Problem requirements –
Search the records below for the word "sidebar". Copy each line where it occurs.

Provided data –

============================================================

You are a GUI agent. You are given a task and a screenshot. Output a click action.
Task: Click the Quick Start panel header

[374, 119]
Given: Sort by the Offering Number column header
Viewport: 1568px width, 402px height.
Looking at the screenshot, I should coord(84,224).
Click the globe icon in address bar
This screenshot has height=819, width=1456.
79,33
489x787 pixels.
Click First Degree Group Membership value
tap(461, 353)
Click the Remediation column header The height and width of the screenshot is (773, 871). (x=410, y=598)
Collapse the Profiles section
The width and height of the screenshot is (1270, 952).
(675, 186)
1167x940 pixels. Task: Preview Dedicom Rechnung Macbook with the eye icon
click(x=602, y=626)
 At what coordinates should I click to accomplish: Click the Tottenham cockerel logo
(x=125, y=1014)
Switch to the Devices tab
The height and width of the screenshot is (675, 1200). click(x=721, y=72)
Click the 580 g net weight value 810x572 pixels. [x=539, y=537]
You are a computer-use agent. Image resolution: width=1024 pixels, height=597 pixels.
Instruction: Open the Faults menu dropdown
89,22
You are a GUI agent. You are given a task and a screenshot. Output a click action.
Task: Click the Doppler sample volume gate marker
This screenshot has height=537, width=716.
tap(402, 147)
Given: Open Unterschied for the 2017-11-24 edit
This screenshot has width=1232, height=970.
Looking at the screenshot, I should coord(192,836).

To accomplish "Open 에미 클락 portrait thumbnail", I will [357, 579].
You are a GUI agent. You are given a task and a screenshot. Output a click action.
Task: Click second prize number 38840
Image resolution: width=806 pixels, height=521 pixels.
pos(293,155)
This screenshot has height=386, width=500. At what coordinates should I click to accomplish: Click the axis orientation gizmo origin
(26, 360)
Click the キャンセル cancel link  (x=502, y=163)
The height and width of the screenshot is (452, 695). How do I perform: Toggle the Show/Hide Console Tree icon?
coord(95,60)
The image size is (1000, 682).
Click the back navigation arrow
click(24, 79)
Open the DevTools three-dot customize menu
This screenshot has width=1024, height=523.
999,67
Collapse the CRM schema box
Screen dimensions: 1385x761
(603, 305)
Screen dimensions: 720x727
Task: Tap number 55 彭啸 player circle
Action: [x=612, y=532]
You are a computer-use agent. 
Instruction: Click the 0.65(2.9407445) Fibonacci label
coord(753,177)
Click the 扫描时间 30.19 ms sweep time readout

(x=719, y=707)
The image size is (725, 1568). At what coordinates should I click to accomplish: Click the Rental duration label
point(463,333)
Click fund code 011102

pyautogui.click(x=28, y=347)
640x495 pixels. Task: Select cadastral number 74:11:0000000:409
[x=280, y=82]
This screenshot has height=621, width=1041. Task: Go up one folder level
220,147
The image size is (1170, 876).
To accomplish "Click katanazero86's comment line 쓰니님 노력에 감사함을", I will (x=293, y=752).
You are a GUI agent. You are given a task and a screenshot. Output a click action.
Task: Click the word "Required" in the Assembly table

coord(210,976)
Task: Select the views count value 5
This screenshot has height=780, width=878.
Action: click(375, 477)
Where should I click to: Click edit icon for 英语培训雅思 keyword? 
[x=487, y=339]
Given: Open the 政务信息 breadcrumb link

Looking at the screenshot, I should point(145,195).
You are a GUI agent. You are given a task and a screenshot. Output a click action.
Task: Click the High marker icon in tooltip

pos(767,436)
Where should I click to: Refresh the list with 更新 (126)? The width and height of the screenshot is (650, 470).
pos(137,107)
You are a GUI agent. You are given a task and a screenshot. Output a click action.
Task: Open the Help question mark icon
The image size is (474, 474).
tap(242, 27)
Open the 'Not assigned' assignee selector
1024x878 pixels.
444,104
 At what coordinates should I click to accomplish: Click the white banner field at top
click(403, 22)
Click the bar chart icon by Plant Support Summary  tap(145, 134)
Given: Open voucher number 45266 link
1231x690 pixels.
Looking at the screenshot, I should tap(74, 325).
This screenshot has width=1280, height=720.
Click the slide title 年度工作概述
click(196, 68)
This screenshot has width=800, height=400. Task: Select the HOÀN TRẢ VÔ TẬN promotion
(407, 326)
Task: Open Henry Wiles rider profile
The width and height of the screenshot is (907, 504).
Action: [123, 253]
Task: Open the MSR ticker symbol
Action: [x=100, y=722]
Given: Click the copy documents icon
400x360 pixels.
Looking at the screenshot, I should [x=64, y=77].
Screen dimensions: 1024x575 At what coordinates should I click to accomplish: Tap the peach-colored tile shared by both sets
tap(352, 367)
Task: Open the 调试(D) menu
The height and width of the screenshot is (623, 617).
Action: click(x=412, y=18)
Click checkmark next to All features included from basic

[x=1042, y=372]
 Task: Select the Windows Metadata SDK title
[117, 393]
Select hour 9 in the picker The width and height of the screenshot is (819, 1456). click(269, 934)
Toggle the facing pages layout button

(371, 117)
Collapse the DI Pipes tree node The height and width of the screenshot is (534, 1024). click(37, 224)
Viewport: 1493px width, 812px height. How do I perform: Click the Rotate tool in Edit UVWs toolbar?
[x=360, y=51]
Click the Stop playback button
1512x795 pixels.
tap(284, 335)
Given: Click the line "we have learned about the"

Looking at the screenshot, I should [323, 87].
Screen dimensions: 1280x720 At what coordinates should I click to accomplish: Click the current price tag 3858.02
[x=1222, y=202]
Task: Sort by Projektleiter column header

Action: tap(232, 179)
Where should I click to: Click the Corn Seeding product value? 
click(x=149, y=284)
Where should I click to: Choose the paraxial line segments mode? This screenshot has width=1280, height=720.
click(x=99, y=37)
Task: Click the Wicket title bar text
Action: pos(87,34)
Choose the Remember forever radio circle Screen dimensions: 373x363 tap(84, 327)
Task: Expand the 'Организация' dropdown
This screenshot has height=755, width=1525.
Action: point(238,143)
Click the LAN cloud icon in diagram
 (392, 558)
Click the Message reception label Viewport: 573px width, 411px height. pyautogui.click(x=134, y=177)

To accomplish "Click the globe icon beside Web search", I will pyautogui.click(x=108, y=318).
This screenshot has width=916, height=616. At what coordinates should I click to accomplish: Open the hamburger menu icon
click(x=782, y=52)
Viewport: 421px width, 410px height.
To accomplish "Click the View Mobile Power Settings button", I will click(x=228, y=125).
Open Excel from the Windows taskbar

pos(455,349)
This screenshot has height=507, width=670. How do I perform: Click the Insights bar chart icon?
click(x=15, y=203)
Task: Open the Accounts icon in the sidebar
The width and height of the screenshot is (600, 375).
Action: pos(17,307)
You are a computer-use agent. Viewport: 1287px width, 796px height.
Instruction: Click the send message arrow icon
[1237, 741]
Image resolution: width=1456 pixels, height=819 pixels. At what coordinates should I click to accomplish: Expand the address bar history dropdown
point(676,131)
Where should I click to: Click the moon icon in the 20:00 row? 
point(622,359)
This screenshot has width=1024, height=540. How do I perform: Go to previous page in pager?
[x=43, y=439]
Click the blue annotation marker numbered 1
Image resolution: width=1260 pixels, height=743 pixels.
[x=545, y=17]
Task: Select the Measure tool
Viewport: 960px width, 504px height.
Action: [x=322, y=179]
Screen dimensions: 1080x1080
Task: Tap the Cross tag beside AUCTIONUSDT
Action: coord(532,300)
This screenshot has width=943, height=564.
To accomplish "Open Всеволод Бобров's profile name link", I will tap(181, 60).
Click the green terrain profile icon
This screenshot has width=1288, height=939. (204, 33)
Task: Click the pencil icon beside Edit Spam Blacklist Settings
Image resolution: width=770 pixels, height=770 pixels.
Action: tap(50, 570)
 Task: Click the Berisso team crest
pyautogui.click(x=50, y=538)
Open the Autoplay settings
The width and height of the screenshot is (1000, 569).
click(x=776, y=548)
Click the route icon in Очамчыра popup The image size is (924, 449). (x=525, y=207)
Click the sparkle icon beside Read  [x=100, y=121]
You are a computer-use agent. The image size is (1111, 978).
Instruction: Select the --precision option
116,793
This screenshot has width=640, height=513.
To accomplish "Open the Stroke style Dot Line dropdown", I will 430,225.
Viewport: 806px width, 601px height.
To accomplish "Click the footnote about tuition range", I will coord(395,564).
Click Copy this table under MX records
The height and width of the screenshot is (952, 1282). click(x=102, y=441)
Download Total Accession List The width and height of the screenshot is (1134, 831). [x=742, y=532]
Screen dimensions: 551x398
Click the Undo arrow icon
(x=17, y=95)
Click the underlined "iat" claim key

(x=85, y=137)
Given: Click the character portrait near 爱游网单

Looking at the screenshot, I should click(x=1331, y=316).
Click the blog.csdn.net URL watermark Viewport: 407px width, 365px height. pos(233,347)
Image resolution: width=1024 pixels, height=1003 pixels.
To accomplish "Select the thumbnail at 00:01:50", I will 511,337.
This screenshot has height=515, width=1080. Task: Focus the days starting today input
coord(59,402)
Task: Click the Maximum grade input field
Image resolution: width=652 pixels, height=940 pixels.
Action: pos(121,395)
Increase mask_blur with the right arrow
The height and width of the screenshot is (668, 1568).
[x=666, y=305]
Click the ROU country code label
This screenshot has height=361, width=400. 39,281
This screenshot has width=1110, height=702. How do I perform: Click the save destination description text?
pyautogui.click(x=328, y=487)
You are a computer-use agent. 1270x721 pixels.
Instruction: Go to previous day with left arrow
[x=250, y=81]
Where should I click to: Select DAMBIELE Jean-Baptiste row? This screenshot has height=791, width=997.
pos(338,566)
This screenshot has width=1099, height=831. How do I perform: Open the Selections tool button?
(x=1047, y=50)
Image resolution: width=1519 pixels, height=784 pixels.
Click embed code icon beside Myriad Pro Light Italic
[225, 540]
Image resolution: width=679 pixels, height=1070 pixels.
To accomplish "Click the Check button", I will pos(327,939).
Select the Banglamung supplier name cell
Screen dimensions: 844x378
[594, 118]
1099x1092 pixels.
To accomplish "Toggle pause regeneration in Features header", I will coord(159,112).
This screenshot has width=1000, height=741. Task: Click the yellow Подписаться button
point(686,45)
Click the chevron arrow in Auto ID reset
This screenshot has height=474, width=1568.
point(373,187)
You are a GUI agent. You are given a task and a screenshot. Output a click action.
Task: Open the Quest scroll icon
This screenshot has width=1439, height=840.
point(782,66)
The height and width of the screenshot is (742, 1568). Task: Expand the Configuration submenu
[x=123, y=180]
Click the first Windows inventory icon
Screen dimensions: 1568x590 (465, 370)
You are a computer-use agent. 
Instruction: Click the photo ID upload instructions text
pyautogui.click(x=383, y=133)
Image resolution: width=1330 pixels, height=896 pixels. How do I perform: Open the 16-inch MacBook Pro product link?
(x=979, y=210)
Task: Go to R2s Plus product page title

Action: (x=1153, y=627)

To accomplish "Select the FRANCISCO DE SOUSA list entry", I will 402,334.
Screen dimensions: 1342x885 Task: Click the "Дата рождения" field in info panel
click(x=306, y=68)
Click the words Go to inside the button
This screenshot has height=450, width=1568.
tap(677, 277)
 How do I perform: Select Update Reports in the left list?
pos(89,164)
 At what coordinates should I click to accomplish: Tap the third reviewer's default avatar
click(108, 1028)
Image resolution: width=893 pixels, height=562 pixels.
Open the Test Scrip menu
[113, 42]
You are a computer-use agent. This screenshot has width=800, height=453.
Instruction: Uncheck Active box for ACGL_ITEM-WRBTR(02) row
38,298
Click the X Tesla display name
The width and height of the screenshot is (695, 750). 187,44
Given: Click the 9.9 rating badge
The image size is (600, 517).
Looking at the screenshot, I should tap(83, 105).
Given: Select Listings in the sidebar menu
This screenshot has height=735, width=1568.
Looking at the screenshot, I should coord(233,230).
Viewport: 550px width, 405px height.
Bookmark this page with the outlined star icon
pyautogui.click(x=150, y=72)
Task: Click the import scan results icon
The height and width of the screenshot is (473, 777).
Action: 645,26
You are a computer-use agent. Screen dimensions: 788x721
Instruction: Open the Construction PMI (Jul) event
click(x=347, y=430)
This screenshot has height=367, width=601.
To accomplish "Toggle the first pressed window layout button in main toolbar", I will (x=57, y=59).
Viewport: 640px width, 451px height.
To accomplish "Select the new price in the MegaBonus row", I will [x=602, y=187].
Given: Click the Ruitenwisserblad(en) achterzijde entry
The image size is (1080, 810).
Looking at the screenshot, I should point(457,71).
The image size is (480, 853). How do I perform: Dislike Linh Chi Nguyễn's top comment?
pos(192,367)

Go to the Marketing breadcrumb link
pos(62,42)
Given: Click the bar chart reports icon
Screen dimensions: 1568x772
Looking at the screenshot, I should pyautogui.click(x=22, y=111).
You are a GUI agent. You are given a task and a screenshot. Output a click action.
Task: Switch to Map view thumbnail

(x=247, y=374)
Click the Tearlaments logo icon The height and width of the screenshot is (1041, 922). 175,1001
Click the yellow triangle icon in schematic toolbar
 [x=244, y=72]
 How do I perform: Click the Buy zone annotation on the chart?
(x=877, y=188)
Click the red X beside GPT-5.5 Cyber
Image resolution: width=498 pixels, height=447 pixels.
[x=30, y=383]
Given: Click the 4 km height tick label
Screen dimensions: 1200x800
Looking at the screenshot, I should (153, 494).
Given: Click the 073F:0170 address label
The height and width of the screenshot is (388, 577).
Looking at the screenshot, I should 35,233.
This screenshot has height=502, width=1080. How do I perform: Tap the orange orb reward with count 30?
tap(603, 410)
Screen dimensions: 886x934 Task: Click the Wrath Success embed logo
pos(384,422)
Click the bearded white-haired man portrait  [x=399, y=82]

============================================================

Written reply –
Task: Open the Accounts icon in the sidebar
Given: Select Listings in the sidebar menu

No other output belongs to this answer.